2000 - Les enjeux



    Le cap de l'an 2000 est franchi.

    La rédaction de MétaFuturs ayant décidé de prendre un peu de recul, nous revoici en pleine forme. Ce retrait a certainement permis à nos lecteurs d'éviter les lieux communs que nous aurions pu dupliquer à l'infini à la veille de ce passage très médiatisé. Sans compter les bourdes de toute nature et les erreurs de prévisions.

    Pour ce que nous en sachions, le cap de l'an 2000 s'est relativement bien passé sur la planète. Et les prophètes de malheur ont dû se retrancher dans leurs forteresses mentales paranoïaques.
 
    Jean Larose écrit dans Le Devoir sous le titre On ne part pas : "Le désastre fait plaisir parce qu'il satisfait l'obscure aspiration d'en finir avec la mauvaise histoire, de répudier une fois pour toutes l'héritage impossible de l'humanité et de tout recommencer (...) sans avoirà hériter des problèmes d'avant." Mais c'est un rêve, une impossibilité comme il le dit très justement d'ailleurs : "one ne recommence jamais, la table rase n'est pas une possibilité humaine, ce n'est peut-être même pas une possibilité de la vie."

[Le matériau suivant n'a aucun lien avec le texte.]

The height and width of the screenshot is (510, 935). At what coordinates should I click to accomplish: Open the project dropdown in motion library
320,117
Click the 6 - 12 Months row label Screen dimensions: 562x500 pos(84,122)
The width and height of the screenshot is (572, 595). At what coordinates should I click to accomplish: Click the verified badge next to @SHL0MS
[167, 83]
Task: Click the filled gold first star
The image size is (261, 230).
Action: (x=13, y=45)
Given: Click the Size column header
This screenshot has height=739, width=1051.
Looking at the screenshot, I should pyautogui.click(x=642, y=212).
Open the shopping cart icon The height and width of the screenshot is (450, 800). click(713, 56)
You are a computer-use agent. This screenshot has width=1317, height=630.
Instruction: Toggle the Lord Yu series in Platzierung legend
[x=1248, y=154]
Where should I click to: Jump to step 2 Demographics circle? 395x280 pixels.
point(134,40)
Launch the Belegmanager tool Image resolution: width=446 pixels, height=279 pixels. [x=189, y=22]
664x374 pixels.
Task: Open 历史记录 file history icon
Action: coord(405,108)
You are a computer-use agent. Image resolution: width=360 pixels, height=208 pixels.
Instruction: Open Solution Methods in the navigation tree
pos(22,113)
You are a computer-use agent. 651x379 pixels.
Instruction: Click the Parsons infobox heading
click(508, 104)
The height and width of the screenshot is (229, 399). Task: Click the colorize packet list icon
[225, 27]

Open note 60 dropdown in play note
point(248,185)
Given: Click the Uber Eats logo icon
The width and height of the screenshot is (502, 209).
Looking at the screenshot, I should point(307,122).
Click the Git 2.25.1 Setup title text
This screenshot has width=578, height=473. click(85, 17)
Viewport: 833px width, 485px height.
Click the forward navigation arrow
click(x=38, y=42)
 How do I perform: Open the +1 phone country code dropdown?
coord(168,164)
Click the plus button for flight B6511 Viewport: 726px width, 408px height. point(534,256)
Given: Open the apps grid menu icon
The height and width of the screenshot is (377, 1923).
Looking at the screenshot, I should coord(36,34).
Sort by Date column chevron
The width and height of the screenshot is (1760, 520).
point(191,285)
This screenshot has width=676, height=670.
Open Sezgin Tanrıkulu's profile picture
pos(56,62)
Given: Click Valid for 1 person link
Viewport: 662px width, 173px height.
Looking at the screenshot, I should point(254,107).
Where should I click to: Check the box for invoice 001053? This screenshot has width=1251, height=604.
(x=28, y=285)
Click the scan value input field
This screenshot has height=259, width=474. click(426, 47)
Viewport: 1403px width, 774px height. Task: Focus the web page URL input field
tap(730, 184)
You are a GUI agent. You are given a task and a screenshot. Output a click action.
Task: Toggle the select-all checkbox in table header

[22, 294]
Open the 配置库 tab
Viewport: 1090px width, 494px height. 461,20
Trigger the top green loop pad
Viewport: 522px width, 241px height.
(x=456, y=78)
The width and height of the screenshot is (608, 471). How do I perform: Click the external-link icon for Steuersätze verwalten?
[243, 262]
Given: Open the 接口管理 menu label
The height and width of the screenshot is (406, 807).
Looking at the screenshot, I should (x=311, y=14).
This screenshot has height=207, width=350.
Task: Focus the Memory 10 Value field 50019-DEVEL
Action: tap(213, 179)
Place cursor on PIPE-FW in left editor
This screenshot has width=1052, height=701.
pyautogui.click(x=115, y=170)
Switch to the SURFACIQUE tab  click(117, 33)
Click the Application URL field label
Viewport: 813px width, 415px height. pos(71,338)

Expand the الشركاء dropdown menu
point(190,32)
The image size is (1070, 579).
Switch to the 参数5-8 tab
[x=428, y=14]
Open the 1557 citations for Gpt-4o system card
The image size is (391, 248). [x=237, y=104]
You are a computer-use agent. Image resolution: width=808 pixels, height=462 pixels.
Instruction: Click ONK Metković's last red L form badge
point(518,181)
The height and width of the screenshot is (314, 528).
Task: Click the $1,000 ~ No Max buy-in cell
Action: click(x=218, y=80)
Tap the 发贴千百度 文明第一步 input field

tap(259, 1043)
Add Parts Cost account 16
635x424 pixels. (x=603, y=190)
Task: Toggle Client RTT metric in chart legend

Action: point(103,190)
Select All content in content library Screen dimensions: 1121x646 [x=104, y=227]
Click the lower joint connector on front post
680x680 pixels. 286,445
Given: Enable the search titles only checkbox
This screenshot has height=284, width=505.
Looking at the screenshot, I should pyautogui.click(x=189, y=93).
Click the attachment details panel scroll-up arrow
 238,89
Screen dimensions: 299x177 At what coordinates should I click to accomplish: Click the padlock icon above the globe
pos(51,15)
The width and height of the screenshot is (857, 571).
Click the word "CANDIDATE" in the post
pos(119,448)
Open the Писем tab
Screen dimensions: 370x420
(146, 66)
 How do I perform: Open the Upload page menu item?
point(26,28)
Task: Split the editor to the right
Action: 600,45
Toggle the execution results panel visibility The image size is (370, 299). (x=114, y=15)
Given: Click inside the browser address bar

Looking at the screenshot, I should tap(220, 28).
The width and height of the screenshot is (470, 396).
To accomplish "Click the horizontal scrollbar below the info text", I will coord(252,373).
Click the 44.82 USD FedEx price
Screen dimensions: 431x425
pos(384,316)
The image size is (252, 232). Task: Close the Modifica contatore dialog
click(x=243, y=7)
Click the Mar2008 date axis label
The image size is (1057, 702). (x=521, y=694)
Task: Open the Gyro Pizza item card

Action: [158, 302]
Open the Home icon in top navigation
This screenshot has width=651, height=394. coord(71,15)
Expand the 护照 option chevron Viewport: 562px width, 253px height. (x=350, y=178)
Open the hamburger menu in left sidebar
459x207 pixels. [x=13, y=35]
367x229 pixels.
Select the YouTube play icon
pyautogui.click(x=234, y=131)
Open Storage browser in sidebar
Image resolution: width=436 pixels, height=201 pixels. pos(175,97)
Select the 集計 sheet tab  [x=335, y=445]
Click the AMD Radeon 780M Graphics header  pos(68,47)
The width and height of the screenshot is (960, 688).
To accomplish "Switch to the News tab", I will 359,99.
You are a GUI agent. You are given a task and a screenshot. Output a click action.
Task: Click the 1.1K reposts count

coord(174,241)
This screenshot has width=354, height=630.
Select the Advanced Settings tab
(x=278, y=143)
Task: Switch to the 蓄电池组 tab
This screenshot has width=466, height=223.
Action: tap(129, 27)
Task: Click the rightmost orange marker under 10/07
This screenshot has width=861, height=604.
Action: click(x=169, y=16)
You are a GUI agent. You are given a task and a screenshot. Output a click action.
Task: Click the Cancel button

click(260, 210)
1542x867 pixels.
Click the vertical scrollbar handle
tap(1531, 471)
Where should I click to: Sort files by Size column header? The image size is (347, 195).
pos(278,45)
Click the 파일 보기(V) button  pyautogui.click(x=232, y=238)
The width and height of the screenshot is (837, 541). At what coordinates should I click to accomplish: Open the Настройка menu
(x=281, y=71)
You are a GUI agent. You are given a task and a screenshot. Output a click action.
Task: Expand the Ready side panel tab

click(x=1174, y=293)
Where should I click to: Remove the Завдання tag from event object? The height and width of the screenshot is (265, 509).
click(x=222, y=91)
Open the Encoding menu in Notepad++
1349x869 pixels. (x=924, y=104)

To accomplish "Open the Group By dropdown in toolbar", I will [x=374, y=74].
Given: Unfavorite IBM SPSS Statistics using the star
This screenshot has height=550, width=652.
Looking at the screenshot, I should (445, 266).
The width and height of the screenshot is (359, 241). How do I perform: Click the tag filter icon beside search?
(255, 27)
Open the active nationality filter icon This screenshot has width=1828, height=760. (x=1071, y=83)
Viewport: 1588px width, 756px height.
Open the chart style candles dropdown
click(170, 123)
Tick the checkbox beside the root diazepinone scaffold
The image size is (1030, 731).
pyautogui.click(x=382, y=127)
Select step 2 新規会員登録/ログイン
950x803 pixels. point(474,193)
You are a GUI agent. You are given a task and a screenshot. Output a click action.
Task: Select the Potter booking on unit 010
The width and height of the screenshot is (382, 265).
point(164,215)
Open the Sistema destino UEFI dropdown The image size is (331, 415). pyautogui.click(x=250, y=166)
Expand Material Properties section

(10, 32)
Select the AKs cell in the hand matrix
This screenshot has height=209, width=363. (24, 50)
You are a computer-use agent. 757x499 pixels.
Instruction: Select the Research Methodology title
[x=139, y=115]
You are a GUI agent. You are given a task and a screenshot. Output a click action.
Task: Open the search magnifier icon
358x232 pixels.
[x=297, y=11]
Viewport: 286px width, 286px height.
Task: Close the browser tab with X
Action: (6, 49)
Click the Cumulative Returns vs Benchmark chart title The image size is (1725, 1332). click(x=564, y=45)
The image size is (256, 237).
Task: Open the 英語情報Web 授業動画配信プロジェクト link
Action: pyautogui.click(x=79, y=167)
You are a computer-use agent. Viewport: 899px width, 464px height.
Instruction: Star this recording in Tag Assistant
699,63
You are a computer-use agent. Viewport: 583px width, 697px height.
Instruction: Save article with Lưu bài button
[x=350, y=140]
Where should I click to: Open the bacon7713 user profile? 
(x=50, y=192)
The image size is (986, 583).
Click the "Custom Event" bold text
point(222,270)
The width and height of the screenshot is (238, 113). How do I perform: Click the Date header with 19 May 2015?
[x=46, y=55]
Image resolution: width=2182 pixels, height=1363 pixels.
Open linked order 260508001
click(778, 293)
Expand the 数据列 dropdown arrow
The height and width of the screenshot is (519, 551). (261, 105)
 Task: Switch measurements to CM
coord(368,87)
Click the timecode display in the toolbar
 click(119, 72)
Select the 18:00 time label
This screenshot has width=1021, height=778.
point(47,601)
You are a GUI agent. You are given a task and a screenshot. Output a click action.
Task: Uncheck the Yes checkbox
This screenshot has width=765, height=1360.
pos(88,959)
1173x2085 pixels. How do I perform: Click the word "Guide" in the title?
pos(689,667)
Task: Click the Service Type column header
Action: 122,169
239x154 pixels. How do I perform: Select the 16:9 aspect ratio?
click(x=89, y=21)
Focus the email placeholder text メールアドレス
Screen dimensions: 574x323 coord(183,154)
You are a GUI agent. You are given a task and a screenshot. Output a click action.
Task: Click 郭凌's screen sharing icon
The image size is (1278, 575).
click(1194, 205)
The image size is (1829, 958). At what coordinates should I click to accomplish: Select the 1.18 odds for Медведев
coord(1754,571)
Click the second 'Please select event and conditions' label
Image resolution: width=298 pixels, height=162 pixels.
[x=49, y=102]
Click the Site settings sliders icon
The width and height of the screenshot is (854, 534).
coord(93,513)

    Ce passage à l'an 2000 aura été aussi la victoire de la vision populaire versus l'opinion exprimée des scientifiques rappelant que le calendrier dont nous avons hérité ne contenant pas d'année zéro, ce passage à un nouveau siècle et à un nouveau millénaire ne se fera que l'an prochain comme l'explique avec brio l'écrivain scientifique Stephen Jay Gould dans Questioning the Millennium : a Rationalist's Guide to the Meanings of Time and it's Passage.

    En l'an 2000, le monde demeure  incertain. La mondialisation de l'économie se poursuit. La science continue d'avancer à pas de géant, dans le secret des laboratoires. La faim, la pauvreté, l'exclusion n'ont pas été éliminés.

    MétaFuturs a identifié des enjeux majeurs sur lesquels nous reviendrons au cours des prochains mois :
 

    Optimisme ou pessimisme ? Dans son ouvrage magistral sur les mouvements et leur genèse - Genesis (Éd. Ramsay, 1989) - Francesco Alberoni dresse les deux scénarios. Pour que le scénario optimiste se réalise, il mise sur l'accroissement de notre intelligence collective "par le biais de la valorisation des individus et de la responsabilité individuelle". L'allongement de la vie nous permet d'augmenter nos capacités d'apprentissage comme jamais cela fût possible auparavant. L'informatique nous permet aussi d'accroître nos capacités intellectuelles. L'avenir demeure certes incertain mais nous disposons davantage de moyens - malgré les menaces - pour choisir des voies de renaissance qui permettra à l'humanité de survir.